I got together today with awesome friend and colleague, Elizabeth, for a little bit of shop talk. One of the common issues we found between us is our clients’ desires for wanting their dogs’ behaviour problems fixed now. In one session. And after that session, they will never have to train their dogs again.
Even 4 years ago, as I reminisced about my puppy and tweaky tween classes in Whistler, I had students falling over themselves to find new things to train their dogs to do. Every week, they went home and returned with a new trick, a new victory, and a new goal. These people were relentless. But in just a few short years, we have become a society of instant gratification – one button click gets us new information, and that is reinforcing. So we click that button again and again and 20 minutes and 200 button presses have gone by (our phones/tablets/laptops have turned us into Skinner’s rats). I can drive up in my car, order a wonderful beverage from Starbucks, drive 50 feet, and it is in my hot little hand. There is even some mobile app now that I could order with so I could skip the first step and just walk in the store, get the beverage, and walk out. That’s a big reward for little work (although I did have to part with $6). Fast, easy and highly reinforcing.

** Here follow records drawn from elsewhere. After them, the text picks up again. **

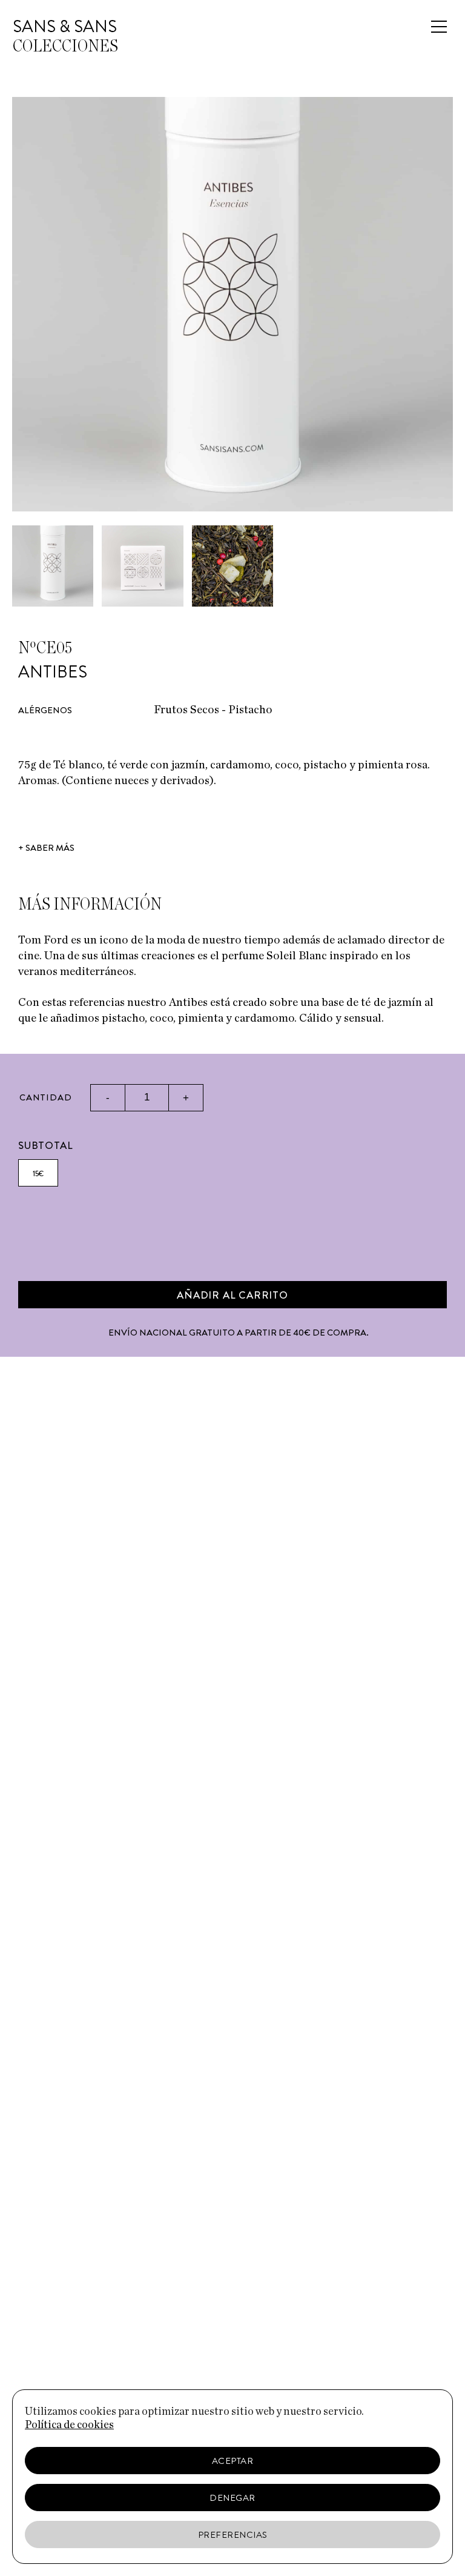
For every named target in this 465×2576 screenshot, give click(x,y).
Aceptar (233, 2461)
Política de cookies (69, 2425)
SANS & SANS (65, 27)
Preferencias (233, 2534)
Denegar (232, 2497)
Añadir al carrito (232, 1295)
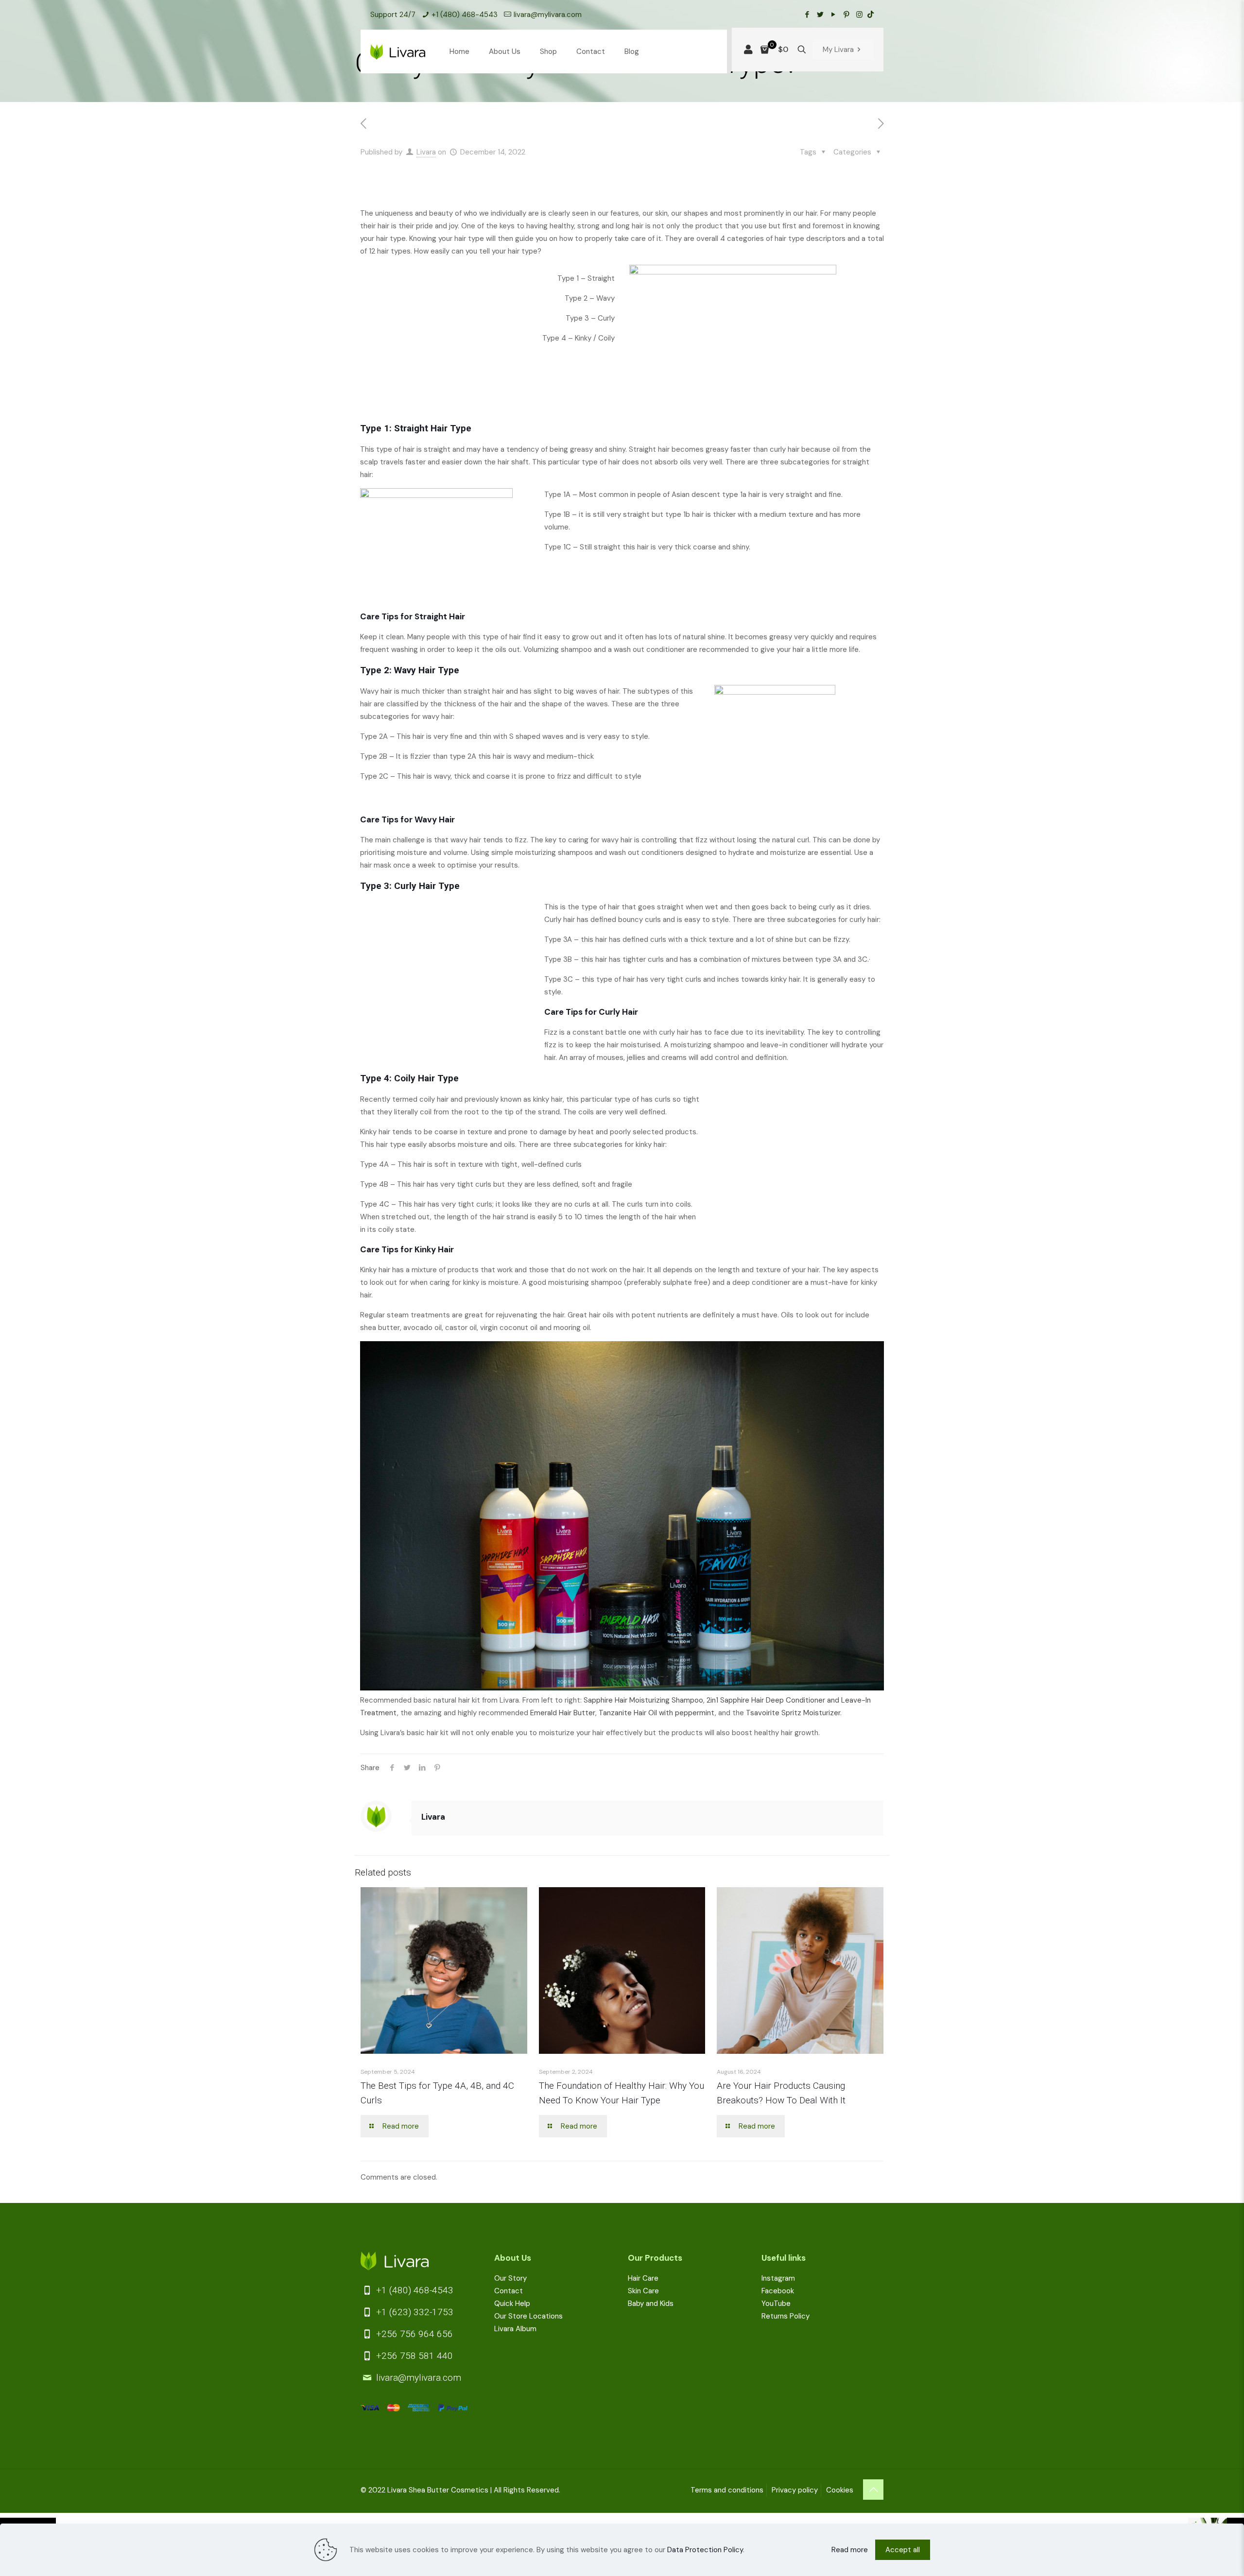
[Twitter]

Let’s combine this with how easy it is to acquire a dog – you can go on your local internet classified ads and have a puppy the next day. No problem. No one is going to ask you how tall your fence is, how many hours a day you work, and how you plan to train your puppy. Just like Starbucks, you can basically drive to the puppies/dogs/adoption event, hand over some money, and leave with your dog. Instant gratification. You may even be able to get a certain colour, gender, or fur type – you can customize your puppy.
I am sure for many people, it may be smooth sailing from here on out – those of us who are on the 3rd, 4th, 10th dog know what we’re in for. We have researched reputable breeders and/or rescues, already trained dogs, been involved in training classes or dog sports, ridden the highs and lows of behaviour modification, and we know that we get our gratification every day from those small successes – the movement of a hind leg while learning rear end awareness, the eye contact before heading out to play.
But for others comes the frustration – why doesn’t my dog listen to me? why doesn’t my dog come when called? Why does my dog lunge at other dogs on the street when we go for our one walk per week (because we’re too busy to go for walks)? I don’t have a magic answer – I probably can’t fix your problem in an hour.
Dog training (any animal training) and behaviour modification take time – time that consists of
consistency, repetition, timing, patience and thoughtfulness. This time will need to occur again, likely in the same day. And again tomorrow and the next day. I used to tell people to train on commercial breaks – 2 minute increments of time that are ideal for a training session. Those commercial breaks are gone. How about when you are making your morning coffee? Oh, the Keurig only takes 10 seconds. Your dog isn’t working out for you – there is no updated version coming out in 6 months. Apple isn’t going to fix the bug for you. You cannot download a new version overnight.
I have no quick answer to this question – when is my dog going to be fixed? All of my answers start with “it depends….” A lot of it depends on the owner and how much work she/he is willing to put in. I put a lot of work into my dogs – all of my dogs – because I enjoy it, and I will help all of my clients put a ton of work into their dogs, but I won’t do it for them (because having me come and live with you is out of the question). Until we start enjoying the process and stop pushing buttons all day, I’m a little worried about our relationships with our dogs. This is likely why I live in my bubble of training and books – I make my coffee with a French press (it takes more than 5 minutes!!), I turn off the data on my phone, and I don’t binge watch TV series. Maybe I’m an anomaly but I would rather spend my time with my dogs – training, communicating and learning. Not with a computer screen but with my dogs.